A subset of these antiinflammatory actions were also exhibited by the dual GIPR–GLP-1R coagonist TZP, although TZP is a very weak GIPR agonist at the mouse receptor relative to the human GIP receptor, limiting conclusions about the extent of the antiinflammatory action of TZP in mice (33). Although BM-derived Gipr-expressing cells suppressed ileal inflammation in the context of global Gipr deficiency, analysis of Gipr expression in the gut following BM transplantation did not demonstrate reconstitution of Gipr^+/+ cells within the Gipr^–/– intestine. Hence, unlike the mechanisms involving contributions from BM-derived myeloid cells described for GIPR-dependent regulation of adipose tissue inflammation (11, 12), BM-derived GIPR⁺ immune cells are unlikely to directly mediate the antiinflammatory actions of GIP within the gut mucosa. Since the GIPR is important for myeloid cell differentiation (10, 11), it remains possible that BM GIPR⁺ cells attenuate inflammation indirectly by enhancing myeloid cell activity. Nevertheless, we previously demonstrated that the Gipr was not required for the hematopoietic response to 5FU administration in mice (12).

This study also suggests a potential role for GIPR signaling within the gut stromal cell compartment in the protection against gut injury; however, the mechanism of action remains to be elucidated. Gut stromal cells — and, more specifically, gut pericytes — are known to play an important role in the maintenance of tissue integrity and homeostasis. Pericytes directly communicate with the vascular system, regulating EC function, promoting angiogenesis, supporting tissue vascularization, maintaining adequate blood flow, and regulating immune cell trafficking (34–36). Pericytes can also assume stem cell properties and support tissue regeneration after injury (34). Hence, pericytes are a reasonable candidate for the direct actions of GIP within the gut.

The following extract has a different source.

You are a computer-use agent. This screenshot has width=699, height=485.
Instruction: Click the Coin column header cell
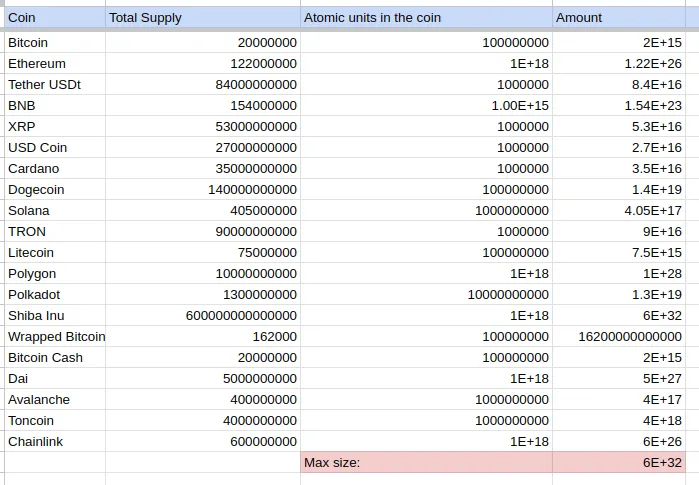(x=52, y=18)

Given the paucity of currently available validated antisera for detection of the GIPR protein (37, 38), we used cell purification techniques and RNA analyses to localize Gipr expression within the lamina propria of the SB. Notably, Gipr mRNA was not enriched in gut immune cells (i.e., CD45⁺ cells). These findings suggest that the GIPR-dependent modulation of gut inflammation in mice is not mediated via a direct local GIPR gut-immune axis. Surprisingly, however, our analysis of published scRNA-Seq data showed that, unlike in mice, the GIPR is expressed within human gut immune cells, including myeloid and T cells. Species-specific differences in receptor localization were also recently reported for the Gipr/GIPR and Glp1r/GLP1R in murine versus human adipose tissue and heart, respectively (21, 39, 40), further emphasizing the challenges in generalized attribution of mechanisms based on GPCR localization from preclinical studies.

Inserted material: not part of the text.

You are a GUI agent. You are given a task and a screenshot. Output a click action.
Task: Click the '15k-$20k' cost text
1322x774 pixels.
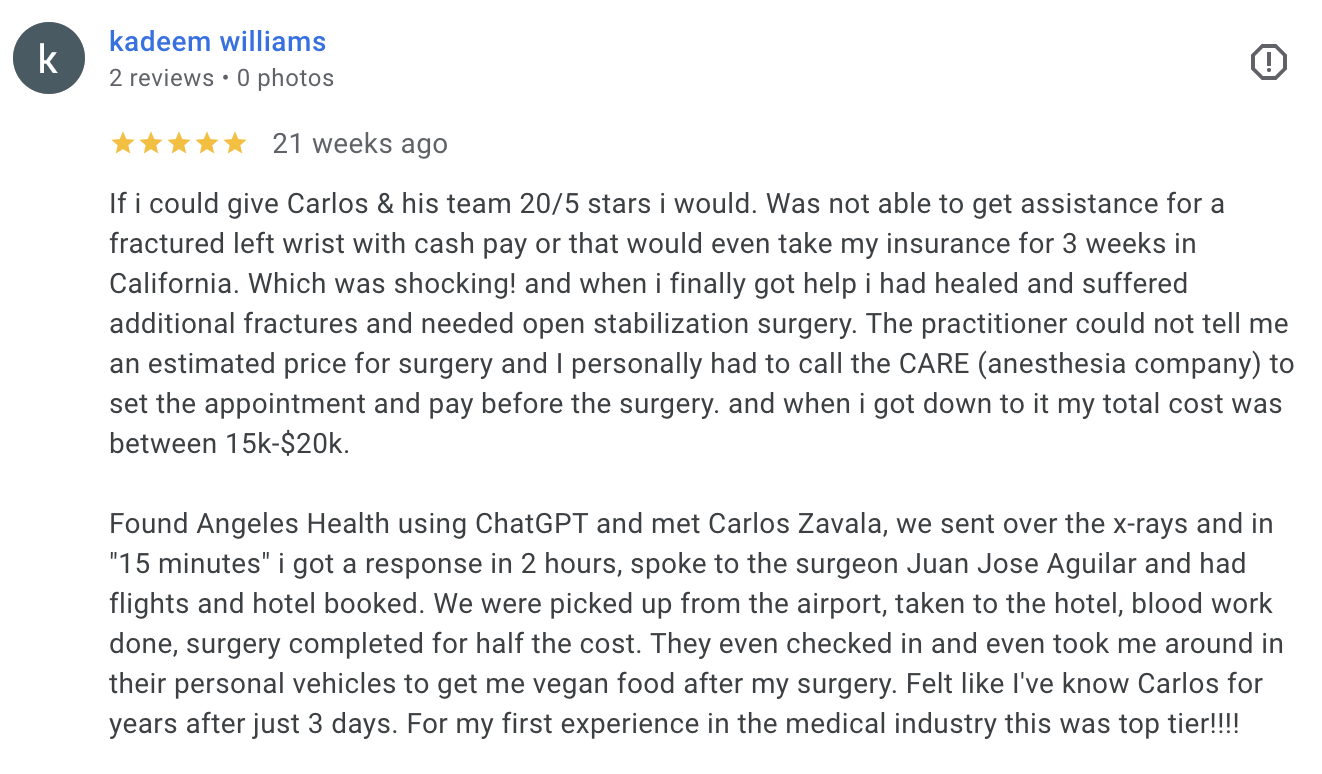285,443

This study has several limitations. While we describe clear phenotypes for both gain and loss of GIPR signaling on gut injury, myeloid cell count and activation, and cytokine expression within the distal SB, an exact mechanism of action linking a population of GIPR⁺ cells to control of gut inflammation remains to be elucidated. While our study using donor Gipr^+/+ BM shows a protective effect against 5FU-induced inflammation in Gipr^–/– mice, the mechanisms underlying these protective phenotypes have not yet been delineated. Another limitation is that only male mice were used in these studies, as lean female mice are more at risk for significant weight loss after 5FU and GLP-1/GIP agonist interventions, which may interfere with the interpretation of the results. Finally, although we were able to detect the Gipr in CD146⁺ cells, more precise cell localization, perhaps with purification of gut pericytes and ECs, may help localize key GIPR⁺ cell type within the gut.

In conclusion, GIP attenuates the inflammatory response associated with gut injury in the murine small intestine. Moreover, loss of the Gipr exacerbates the extent of intestinal inflammation, a phenotype partially attenuated by BM-derived Gipr-expressing cells. These findings establish the importance of a gut GIP/GIPR BM axis in immunoregulation within the SB. GIPR–GLP-1R coagonists such as TZP are now approved for T2D and obesity, retatrutide — the GIPR-biased triple agonist— is in phase 3 clinical trials (41) and the GIPR antagonist-GLP-1RA, AMG-133, is also being studied in phase 2/3 trials (2, 4); therefore, understanding how gain and loss of GIPR signaling in different tissue compartments modifies the response to gut injury may have translational relevance. Intriguingly, TZP therapy has been postulated to exhibit reduced aversive and gastrointestinal side effects in part due to central antiaversive actions of GIP (42); however, a role for antiinflammatory actions of GIP in the gut has not previously been contemplated. The current data may help inform future studies that examine the efficacy of GIP-based therapies in the reduction of clinical adverse effects associated with IBD in patients living with T2D or obesity.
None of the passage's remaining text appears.